▶ **Перечень заданий**
- A) Что, согласно фрагменту для чтения, является конечными точками каждого отрезка временного континуума?
- B) Назовите все части, на которые, согласно фрагменту для чтения, распадается конкретно-историческое время.

Но существует и другая, относящаяся к чувственно воспринимаемой действительности. Вечная, движущаяся во времени (универсальном) и пространстве, материя проходит через ряд состояний — мгновений, образующих некую линейную последовательность, которую мы назовем временным континуумом. В отличие от концептуального понятия «прошлое — вечность» временной континуум представляет собой конкретно-историческое время, распадающееся на прошлое, настоящее, будущее (passé-présent-avenir). Реально существует только то, что входит в емкое материализованное понятие современная действительность (modernité). Отсюда конкретно-историческое прошлое и будущее — соответственно то, что уже было действительностью, и то, что ею будет (на нашей схеме они обозначены пунктиром). Временной континуум необратим и однонаправлен (от прошлого через настоящее к будущему), поэтому необратим и каждый его отрезок, конечными точками которого являются «рождение» и «смерть». Движение же времени осуществляется навстречу: то, что было «завтра», становится «сегодня», а затем «вчера». Это противоречие позволяет Бодлеру сделать обобщающее заключение: «Le Temps mange la Vie» (сонет X), где Le Temps — временной континуум, mange выражает идею встречного движения времени, a la vie — действительность, modernité.

▶ **Список записей**

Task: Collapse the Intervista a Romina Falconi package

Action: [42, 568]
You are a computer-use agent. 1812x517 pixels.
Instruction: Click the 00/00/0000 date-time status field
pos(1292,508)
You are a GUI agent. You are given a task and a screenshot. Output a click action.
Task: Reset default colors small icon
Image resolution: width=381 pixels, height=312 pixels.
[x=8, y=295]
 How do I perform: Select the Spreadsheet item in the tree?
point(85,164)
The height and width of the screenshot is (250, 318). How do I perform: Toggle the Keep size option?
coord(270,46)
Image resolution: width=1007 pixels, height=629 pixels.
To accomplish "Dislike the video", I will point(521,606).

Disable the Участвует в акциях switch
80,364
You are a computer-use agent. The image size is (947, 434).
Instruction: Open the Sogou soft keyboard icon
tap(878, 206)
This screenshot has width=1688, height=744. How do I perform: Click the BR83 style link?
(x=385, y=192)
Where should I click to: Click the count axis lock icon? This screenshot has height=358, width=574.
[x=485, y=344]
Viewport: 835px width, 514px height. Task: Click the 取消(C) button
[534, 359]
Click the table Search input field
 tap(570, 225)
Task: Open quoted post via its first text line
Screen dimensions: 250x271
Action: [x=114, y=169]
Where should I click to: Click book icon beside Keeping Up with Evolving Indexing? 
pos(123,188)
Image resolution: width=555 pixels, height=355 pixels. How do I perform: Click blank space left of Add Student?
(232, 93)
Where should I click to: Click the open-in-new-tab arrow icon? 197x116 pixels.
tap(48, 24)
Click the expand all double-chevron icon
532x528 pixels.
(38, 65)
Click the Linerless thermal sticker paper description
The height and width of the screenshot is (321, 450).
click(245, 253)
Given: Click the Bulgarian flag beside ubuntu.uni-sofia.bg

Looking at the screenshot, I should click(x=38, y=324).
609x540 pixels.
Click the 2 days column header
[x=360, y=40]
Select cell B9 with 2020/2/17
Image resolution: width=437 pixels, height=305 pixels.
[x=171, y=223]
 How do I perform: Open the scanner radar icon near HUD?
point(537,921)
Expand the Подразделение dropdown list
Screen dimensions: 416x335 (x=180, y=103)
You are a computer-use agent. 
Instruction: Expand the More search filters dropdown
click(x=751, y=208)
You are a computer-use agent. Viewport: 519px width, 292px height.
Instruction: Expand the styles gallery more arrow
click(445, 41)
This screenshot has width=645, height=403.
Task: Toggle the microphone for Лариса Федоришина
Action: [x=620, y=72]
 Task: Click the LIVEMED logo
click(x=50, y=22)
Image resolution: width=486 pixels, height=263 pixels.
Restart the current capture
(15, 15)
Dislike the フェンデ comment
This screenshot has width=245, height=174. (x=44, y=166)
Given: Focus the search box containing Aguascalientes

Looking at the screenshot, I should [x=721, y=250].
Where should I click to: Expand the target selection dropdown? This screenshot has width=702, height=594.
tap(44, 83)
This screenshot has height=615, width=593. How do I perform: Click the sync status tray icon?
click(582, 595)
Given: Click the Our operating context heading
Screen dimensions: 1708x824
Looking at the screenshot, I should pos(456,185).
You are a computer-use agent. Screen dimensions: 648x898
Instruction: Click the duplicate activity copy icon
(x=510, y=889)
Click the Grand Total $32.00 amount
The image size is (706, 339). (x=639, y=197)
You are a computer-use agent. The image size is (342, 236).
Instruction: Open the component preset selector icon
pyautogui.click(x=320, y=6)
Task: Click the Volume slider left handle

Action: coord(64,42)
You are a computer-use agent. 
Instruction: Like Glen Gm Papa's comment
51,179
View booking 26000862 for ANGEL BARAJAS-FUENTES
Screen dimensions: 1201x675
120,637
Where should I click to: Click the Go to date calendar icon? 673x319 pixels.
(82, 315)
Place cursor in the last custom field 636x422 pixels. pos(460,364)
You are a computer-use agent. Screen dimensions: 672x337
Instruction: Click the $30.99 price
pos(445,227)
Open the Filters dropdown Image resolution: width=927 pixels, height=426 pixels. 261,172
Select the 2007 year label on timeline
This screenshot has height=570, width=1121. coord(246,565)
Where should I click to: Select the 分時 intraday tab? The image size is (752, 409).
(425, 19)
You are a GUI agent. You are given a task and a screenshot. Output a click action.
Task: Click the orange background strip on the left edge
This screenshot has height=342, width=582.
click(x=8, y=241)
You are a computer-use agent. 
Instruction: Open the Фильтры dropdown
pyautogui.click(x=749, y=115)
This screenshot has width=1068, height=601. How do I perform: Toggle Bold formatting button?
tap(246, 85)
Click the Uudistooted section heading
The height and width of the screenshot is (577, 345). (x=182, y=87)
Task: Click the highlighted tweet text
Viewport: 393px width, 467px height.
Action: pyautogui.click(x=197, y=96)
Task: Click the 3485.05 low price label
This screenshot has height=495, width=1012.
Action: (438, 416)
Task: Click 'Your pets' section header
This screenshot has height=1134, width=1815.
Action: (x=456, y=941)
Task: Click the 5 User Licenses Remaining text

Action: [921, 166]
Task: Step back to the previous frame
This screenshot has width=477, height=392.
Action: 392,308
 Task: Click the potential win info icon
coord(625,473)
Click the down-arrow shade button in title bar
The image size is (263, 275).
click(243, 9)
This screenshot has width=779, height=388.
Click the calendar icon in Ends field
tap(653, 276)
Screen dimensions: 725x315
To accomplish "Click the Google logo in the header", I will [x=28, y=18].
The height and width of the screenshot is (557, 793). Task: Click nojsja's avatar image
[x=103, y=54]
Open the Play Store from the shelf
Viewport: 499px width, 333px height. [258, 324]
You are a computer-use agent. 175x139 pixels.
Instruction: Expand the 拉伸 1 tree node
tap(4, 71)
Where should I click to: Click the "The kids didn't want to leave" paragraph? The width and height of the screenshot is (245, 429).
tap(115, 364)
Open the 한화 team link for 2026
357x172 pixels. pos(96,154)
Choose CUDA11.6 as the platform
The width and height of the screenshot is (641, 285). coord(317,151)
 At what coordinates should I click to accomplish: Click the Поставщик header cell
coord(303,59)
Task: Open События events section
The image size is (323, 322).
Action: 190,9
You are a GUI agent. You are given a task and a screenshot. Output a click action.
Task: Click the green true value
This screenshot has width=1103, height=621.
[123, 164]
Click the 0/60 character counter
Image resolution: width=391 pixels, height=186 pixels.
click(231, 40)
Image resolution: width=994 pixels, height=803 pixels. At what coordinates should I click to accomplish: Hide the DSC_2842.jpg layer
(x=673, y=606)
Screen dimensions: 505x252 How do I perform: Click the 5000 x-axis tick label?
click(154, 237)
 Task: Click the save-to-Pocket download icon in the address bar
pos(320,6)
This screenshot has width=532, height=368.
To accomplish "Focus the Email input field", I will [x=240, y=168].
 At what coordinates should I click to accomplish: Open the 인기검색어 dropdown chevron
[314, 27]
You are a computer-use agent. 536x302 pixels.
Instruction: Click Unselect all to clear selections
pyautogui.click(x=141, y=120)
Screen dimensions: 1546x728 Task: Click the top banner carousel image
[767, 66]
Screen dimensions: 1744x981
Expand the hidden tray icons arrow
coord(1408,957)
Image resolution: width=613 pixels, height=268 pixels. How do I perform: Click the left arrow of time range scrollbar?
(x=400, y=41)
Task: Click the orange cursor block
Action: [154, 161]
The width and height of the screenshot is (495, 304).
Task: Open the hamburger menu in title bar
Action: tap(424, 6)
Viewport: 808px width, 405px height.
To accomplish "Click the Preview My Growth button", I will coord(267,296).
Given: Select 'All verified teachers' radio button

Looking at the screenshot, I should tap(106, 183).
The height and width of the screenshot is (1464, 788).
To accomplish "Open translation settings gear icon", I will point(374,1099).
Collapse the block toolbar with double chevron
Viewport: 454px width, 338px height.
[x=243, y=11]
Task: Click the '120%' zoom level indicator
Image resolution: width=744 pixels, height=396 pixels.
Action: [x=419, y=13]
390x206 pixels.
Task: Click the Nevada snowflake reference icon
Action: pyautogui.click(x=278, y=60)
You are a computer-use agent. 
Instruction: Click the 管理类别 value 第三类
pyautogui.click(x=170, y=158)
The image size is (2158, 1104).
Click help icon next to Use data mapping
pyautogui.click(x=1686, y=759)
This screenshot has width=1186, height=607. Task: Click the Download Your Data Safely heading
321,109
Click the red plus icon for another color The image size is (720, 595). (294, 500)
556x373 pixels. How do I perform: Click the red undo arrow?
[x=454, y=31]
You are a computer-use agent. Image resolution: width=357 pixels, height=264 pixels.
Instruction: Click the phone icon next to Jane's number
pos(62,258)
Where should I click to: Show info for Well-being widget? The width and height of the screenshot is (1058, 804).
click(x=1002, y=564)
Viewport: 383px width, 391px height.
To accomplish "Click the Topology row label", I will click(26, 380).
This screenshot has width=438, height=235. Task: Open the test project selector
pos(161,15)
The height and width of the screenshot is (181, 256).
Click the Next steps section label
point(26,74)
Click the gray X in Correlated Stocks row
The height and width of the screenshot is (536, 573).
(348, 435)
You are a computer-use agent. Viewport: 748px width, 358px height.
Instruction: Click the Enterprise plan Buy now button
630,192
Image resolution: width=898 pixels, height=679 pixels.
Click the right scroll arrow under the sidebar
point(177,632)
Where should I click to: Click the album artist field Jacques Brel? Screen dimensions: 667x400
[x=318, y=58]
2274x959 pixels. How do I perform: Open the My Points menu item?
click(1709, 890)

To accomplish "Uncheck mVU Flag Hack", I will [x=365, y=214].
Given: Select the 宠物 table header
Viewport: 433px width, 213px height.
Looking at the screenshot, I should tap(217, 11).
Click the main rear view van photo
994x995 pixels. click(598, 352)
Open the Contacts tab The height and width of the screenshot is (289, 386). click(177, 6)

▶ **Полученные ответы**
- A) «Рождение» и «смерть».

- B) Прошлое, настоящее, будущее.